Job numbers good news for HR reps

by Connor Beatty

Each month, economists eagerly await the U.S. Department of Labor’s (DOL) jobs report. The report provides analysts a snapshot of the nation’s economic health by measuring the number of jobs the economy added or lost in the previous month. Based on a recent study, perhaps HR managers should review the monthly jobs report, too. The study found a remarkably strong correlation between the national unemployment rate and the number of charges filed with the Equal Employment Opportunity Commission (EEOC)

The data
According to The Wall Street Journal, unemployment rates dropped in all 50 states in 2014. The last time the economy achieved that feat, Ronald Reagan occupied the White House, and Mark Zuckerberg occupied a crib. So far, the job growth trend has continued into 2015.  Total nonfarm payroll employment increased by 173,000 in August, dropping the nationwide unemployment rate to 5.1%.

Meanwhile, 2014 also saw a decrease in the number of employment discrimination charges filed with the EEOC. According to an annual report from the EEOC, the number of claims based on race, sex, national origin, religion, age, and disability decreased last year.

Noticing the trends, a noted employment law blogger compared the national unemployment rate on January 1 of the past several years to the number of charges filed with the EEOC in the preceding year and found a striking correlation. The post can be found at www.lawfficespace.com/2015/02/new-chart-eeoc-charges-vs-unemployment.html.
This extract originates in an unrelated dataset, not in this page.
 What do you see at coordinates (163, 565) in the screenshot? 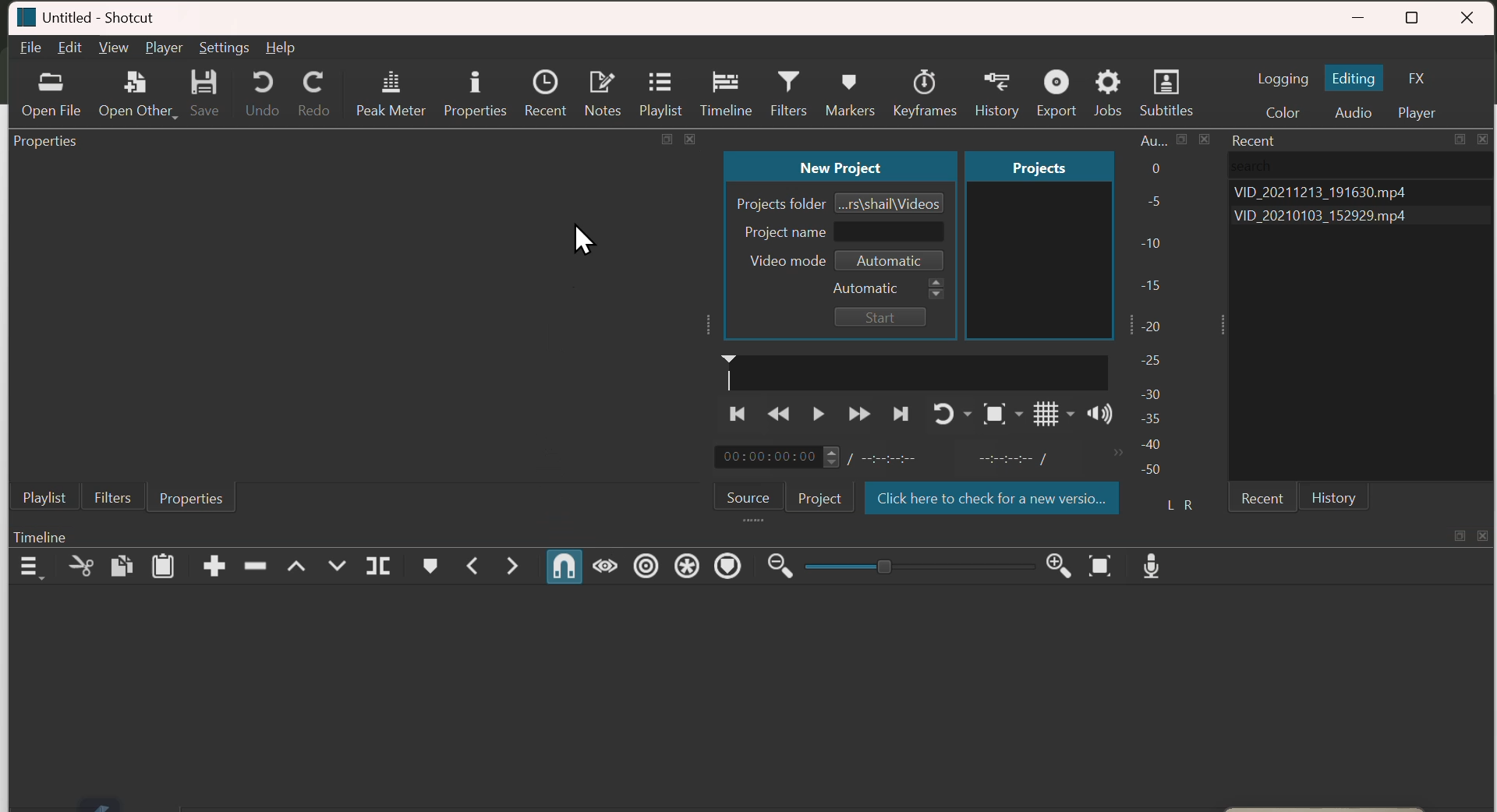
I see `paste` at bounding box center [163, 565].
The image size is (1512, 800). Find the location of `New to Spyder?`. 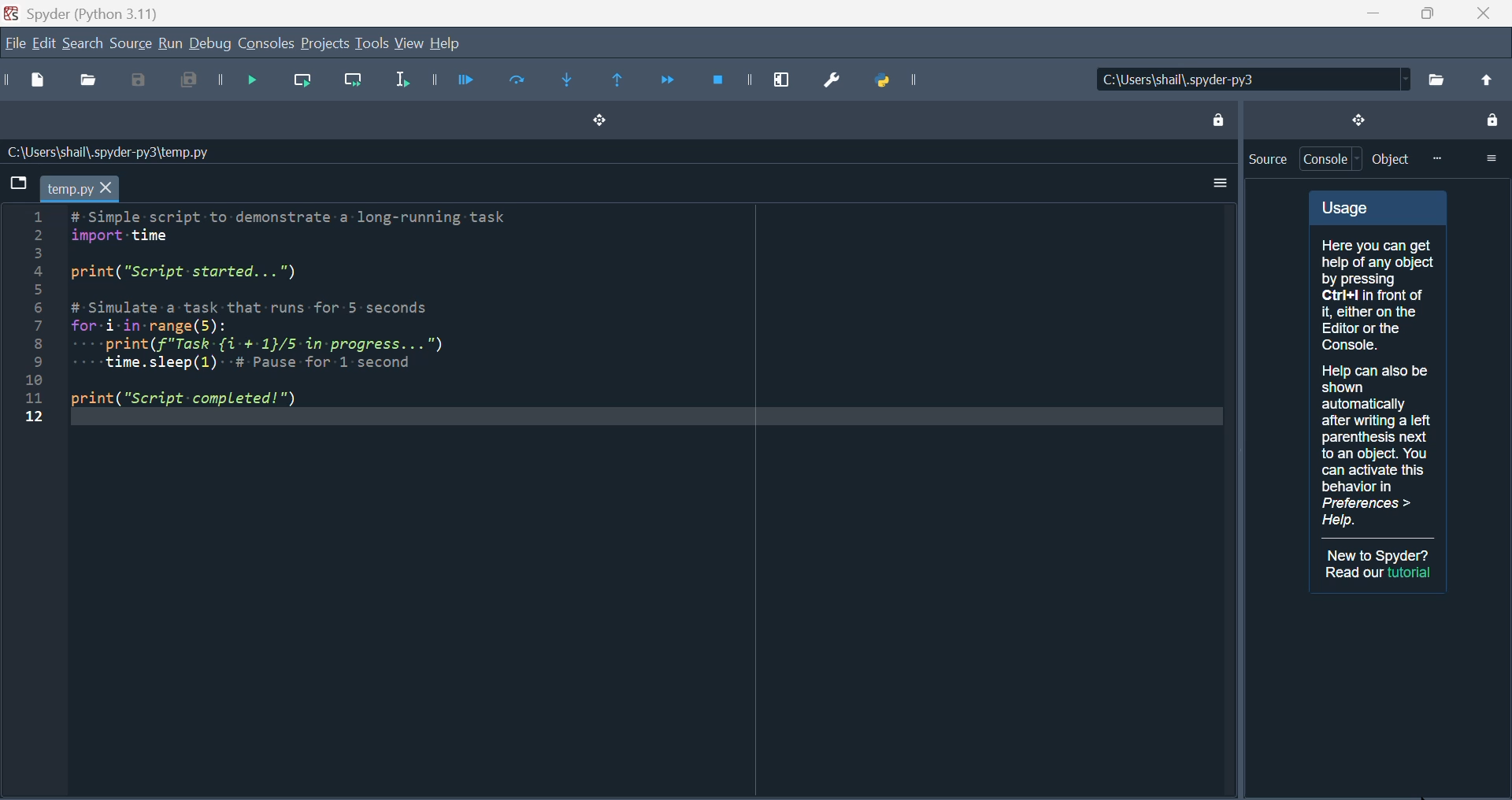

The correlation is clear: Over the past decade, the lower the unemployment rate, the fewer discrimination charges are filed with the EEOC.

What to make of the numbers
I should preface this section with the motto of every high-school statistics teacher: Correlation does not equal causation. In other words, we cannot necessarily conclude that a weak economy causes employees to file charges with the EEOC. That said, the job market could influence the likelihood that your company will face a discrimination charge for several reasons.

First, if the unemployment rate is low, employers will generally terminate fewer employees. When the job market is highly competitive, employers may decide to hold on to marginal performers rather than risk being unable to find suitable replacements. If fewer employees are being fired, it stands to reason that fewer employees will believe they have been wrongfully terminated. The state of the economy is unlikely to influence how many managers at your company are biased, but it may affect how frequently they manifest that bias.

Not only are fewer employees fired in a strong labor market, but employees who are terminated also have an easier time finding a new job. That will not necessarily dissuade a would-be claimant from filing suit. However, when a former employee is weighing the costs and risks of filing a claim, her overall economic situation will likely influence her decision. In a poor economy, a former employee with a weak claim may feel like she has no choice but to file a lawsuit in an attempt to get her job back.

Takeaway
There are a number of reasons to hope that economic conditions will continue to improve across the country. Although a strong job market may affect the likelihood that your company will face a discrimination lawsuit, that does not mean you can put your guard down.

A common mistake employers make is to give generic, rubber-stamp performance reviews to marginal performers when business is booming, only to crack down when times are tough. If an employee can make a credible attempt to tie a change in evaluation results to an incident exhibiting supervisor bias, he will have the makings of a discrimination claim. You cannot control global economic forces, but you can control whether your company follows sound employment practices in good times and bad.